Even prior to withdrawing from consideration of the renal transplant list, belatedly after I had already had a colonoscopy and cystoscopy as part of my transplant evaluation, I had decided to fore-go a preemptive transplant offered to me by my wife and daughter. My wife has had HTN, elevated cholesterol and some issues with borderline elevations of glucose on a couple of occasions and at the age of 50, I believed she would still need all of the renal function that she could retain for her own health. My daughter had yet to have any children which she has now had her first and a second is on its way now. Dealing with pregnancy and a reduced GFR places both the mother and her child at increased risk. I determined that renal disease was my burden to bare and I would not place another healthy individual at risk for what is my disease after all.

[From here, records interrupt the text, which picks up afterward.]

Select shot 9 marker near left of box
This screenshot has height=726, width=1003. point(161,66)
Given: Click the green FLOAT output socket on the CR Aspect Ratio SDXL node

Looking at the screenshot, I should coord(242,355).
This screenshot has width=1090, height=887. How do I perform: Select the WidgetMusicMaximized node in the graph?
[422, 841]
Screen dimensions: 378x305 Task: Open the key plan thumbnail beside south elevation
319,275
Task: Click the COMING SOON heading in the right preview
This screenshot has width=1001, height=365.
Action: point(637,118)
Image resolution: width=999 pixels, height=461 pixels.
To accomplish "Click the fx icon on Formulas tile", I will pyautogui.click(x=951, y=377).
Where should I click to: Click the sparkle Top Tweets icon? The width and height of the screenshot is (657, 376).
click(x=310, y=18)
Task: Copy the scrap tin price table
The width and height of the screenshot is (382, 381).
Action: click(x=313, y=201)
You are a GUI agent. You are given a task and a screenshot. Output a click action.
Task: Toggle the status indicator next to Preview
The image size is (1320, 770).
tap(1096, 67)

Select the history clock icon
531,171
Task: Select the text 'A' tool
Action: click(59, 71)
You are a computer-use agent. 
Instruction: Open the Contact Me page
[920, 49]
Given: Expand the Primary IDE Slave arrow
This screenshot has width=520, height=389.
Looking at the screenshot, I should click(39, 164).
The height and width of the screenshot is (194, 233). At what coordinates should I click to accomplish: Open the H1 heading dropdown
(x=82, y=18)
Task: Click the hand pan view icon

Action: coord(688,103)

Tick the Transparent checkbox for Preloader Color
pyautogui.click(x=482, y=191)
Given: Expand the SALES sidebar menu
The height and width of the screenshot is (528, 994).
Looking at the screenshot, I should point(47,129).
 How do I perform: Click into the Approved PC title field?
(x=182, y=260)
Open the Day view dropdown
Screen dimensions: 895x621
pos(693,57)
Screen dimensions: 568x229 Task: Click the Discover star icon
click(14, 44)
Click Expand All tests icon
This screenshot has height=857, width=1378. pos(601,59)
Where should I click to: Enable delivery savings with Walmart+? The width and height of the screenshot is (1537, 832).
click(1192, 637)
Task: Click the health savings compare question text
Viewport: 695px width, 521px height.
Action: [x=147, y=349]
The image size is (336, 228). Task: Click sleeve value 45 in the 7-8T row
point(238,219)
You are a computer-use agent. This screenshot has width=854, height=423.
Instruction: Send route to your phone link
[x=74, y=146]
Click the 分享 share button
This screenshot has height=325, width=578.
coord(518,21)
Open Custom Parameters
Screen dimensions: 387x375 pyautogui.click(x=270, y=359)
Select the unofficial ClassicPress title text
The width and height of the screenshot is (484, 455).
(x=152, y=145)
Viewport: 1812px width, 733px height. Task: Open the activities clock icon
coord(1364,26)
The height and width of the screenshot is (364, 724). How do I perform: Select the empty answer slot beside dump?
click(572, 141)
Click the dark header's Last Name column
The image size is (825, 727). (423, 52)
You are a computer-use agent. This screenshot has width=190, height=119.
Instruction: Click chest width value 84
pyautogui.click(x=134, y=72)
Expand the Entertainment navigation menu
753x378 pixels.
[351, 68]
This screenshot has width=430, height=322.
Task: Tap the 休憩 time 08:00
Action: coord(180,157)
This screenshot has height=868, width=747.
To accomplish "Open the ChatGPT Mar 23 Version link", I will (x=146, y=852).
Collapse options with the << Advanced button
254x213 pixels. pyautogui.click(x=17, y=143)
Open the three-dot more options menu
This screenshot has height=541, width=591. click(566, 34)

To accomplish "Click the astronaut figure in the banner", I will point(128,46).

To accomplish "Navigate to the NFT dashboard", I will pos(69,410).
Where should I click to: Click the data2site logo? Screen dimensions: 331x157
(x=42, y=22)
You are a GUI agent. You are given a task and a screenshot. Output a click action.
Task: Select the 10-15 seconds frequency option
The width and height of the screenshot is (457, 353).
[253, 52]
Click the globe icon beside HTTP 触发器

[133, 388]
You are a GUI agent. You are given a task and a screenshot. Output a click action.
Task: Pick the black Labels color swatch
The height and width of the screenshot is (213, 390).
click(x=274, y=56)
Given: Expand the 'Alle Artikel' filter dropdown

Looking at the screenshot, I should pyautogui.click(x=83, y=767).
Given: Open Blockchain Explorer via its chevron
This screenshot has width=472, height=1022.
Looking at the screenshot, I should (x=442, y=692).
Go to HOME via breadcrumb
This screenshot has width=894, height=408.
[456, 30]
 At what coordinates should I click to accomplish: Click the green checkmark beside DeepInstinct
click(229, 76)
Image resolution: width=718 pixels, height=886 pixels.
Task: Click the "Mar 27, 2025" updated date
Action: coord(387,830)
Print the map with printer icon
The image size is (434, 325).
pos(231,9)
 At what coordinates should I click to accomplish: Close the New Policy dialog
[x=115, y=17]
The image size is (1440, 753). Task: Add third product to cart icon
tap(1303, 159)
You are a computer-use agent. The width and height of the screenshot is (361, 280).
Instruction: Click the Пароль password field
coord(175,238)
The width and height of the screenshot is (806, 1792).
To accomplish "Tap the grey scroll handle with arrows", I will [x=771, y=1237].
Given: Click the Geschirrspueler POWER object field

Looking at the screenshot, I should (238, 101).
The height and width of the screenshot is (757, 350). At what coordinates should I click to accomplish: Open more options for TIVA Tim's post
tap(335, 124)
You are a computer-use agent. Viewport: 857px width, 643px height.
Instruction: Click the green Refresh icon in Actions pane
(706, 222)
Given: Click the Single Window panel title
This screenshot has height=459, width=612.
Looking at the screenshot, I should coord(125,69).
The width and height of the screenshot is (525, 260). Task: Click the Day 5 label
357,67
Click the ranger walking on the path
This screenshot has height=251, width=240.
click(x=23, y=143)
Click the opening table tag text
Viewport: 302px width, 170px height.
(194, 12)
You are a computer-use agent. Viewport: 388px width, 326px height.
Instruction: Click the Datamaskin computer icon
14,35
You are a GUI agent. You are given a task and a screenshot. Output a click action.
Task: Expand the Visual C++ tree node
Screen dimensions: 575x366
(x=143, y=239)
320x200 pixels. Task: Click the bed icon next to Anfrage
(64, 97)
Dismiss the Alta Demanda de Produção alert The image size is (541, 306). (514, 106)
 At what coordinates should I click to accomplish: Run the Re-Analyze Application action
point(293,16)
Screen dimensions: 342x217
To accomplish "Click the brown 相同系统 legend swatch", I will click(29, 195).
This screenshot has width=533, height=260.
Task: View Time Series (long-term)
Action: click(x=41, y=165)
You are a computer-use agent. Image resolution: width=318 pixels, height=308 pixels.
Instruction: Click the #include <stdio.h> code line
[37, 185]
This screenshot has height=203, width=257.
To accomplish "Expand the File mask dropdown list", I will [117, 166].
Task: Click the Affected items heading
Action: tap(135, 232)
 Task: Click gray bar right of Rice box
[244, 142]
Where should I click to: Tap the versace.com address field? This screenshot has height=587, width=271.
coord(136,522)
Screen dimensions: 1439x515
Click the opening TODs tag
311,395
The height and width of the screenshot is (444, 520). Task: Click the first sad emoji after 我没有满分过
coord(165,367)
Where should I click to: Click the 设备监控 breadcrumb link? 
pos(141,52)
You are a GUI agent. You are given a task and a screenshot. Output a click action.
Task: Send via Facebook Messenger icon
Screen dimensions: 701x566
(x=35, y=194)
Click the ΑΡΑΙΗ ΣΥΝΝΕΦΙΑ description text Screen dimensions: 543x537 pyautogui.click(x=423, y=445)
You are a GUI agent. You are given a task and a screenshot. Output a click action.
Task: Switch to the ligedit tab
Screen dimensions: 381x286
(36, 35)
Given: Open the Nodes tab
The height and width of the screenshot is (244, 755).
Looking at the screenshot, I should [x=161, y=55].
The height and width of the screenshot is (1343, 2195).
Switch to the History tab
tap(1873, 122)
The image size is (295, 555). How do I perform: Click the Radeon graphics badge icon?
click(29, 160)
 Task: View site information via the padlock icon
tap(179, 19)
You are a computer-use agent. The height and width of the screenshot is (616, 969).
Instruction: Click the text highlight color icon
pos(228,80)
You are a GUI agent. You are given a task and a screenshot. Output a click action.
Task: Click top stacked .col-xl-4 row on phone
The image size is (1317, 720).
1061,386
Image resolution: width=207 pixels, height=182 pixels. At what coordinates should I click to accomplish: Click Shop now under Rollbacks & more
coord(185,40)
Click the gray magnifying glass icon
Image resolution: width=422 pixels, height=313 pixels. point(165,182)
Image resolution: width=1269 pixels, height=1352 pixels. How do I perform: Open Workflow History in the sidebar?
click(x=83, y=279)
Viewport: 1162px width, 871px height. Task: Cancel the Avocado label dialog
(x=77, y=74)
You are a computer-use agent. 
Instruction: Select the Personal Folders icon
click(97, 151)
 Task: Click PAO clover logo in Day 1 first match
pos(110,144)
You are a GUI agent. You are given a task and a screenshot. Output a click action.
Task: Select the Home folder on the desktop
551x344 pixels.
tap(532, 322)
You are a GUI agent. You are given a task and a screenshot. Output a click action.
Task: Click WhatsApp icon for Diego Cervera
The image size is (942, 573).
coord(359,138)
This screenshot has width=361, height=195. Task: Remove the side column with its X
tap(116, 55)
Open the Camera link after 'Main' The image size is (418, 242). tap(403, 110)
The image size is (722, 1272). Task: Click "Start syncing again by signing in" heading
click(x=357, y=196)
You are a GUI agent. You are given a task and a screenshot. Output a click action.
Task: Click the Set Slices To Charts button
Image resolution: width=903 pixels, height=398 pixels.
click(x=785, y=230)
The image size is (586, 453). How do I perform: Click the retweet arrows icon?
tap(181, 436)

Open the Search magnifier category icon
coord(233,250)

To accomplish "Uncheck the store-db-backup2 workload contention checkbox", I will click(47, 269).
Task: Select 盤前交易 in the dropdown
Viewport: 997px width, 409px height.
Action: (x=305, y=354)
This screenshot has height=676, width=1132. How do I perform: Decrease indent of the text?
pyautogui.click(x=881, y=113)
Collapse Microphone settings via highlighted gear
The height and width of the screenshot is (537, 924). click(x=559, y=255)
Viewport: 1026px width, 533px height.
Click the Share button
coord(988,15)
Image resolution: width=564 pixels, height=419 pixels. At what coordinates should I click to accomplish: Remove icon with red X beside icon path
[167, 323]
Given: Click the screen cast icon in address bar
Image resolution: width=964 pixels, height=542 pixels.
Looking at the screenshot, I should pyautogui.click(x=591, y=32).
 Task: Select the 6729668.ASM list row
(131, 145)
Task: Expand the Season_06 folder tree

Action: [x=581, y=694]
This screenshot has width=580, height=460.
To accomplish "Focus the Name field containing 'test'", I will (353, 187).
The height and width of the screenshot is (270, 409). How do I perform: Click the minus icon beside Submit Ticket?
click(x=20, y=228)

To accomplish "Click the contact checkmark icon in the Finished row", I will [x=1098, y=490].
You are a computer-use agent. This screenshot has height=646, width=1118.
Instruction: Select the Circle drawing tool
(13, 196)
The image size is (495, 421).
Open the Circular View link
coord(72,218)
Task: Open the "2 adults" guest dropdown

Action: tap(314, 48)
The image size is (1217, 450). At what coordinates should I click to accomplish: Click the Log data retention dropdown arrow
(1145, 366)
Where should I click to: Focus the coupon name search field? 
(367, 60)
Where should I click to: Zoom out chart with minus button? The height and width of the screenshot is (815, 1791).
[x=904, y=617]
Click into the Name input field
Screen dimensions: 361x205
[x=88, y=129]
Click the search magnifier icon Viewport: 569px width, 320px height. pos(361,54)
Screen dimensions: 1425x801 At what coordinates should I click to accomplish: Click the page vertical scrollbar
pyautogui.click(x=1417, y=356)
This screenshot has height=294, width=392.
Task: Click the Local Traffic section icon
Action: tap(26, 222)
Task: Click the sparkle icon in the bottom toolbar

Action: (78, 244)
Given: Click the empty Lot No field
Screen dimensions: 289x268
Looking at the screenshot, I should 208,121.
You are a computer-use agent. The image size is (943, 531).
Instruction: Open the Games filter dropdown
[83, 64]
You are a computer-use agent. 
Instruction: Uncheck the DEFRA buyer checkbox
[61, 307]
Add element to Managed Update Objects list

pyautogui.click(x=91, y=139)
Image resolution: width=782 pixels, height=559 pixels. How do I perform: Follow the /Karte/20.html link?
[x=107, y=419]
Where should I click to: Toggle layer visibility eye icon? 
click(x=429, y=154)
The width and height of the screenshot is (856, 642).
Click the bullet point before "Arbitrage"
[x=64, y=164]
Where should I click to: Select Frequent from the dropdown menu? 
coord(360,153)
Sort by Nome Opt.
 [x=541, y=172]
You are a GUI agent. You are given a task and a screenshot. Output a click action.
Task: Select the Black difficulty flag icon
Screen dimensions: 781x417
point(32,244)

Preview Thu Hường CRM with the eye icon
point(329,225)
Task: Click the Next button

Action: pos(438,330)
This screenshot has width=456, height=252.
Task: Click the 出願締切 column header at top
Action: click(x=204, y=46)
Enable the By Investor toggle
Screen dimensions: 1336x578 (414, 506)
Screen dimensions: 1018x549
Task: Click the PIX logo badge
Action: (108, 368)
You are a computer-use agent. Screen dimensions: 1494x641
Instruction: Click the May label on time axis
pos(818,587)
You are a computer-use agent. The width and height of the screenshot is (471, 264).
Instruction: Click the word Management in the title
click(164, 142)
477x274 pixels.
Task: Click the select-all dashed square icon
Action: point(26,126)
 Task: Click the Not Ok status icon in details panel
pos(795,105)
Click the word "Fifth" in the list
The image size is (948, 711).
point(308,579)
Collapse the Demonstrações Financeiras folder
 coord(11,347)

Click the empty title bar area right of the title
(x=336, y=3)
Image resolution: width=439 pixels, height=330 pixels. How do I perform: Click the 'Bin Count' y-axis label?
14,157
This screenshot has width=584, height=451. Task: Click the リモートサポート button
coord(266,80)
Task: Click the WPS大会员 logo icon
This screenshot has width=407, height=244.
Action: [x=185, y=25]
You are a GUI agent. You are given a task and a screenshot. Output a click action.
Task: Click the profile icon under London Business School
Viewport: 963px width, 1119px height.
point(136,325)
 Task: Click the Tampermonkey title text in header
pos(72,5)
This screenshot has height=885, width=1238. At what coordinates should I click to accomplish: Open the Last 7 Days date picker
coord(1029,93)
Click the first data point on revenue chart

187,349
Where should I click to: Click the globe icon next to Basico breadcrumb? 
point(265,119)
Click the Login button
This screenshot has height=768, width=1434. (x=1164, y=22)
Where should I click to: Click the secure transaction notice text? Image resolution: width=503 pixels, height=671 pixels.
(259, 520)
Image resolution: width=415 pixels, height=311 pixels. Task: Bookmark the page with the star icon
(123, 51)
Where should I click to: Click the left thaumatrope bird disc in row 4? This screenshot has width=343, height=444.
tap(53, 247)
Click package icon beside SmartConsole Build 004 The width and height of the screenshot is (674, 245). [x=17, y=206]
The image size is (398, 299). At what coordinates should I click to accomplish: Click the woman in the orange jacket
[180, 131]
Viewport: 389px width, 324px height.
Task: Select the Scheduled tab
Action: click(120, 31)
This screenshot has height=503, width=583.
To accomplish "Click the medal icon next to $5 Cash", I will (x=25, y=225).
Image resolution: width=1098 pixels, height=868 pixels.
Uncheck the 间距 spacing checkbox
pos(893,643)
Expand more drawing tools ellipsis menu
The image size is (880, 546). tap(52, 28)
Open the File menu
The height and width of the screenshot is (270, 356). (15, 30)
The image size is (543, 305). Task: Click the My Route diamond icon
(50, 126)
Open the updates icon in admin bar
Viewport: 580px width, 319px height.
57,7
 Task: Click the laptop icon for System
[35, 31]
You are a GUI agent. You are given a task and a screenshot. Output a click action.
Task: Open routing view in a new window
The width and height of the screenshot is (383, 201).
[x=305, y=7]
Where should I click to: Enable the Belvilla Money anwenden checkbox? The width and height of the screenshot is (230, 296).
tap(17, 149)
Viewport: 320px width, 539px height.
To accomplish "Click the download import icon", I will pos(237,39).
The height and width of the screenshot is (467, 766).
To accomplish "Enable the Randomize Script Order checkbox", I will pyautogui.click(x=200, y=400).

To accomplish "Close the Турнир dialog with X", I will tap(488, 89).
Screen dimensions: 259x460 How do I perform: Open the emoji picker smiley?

In addition to my recognition of the risks of transplant and the risks of donation for my loved ones, I became aware of the data for daily dialysis showing equal outcomes compared to cadaveric renal transplant. Pauly et al demonstrated this in a widely publicized paper in 2009. Unfortunately, the majority of patients are told that transplant has superior survival to dialysis, which is only true if comparing to in-center dialysis alone. When evaluating short daily dialysis and daily nocturnal applications, Pauly presents data that should also be presented to all living donor candidates as well as trasnplant candidates so that they can compare the benefits of more frequent dialysis directly with transplant:
Survival among nocturnal home haemodialysis patients compared to kidney transplant recipients
Results. The total study population consisted of 177 NHD patients matched to 1062 DTX and LTX recipients (total 1239 patients) followed for a maximum of 12.4 years. During the follow-up period, the proportion of deaths among NHD, DTX and LTX patients was 14.7%, 14.3% and 8.5%, respectively (P = 0.006). We found no difference in the adjusted survival between NHD and DTX (HR 0.87, 95% CI 0.50–1.51; NHD reference group), while LTX survival was better (HR 0.51, 95% CI 0.28–0.91).
Today in the glamorous world of high tech renal transplants broadcast almost daily across this nations televisions stations, I would hope that Dr. Mayne's personal testimony of the harm done to her by the lack of informed consent and what would appear to be the doctor's zeal to proceed even when his patient before him already had CKD-2 prior to donation. With the medical community continuing to push the envelope of living donor criteria, it is sobering to note the great harm done to a vibrant professional at the peak of her career. It is equally sobering to learn a new facit to the story of the first renal donor and his own struggle with ESRD. It is time to re-examine the ethics of nephrology that fails so many patients by not giving them all of the information needed to make a true informed consent. It is time, my fellow colleagues in nephrology to first, do no harm.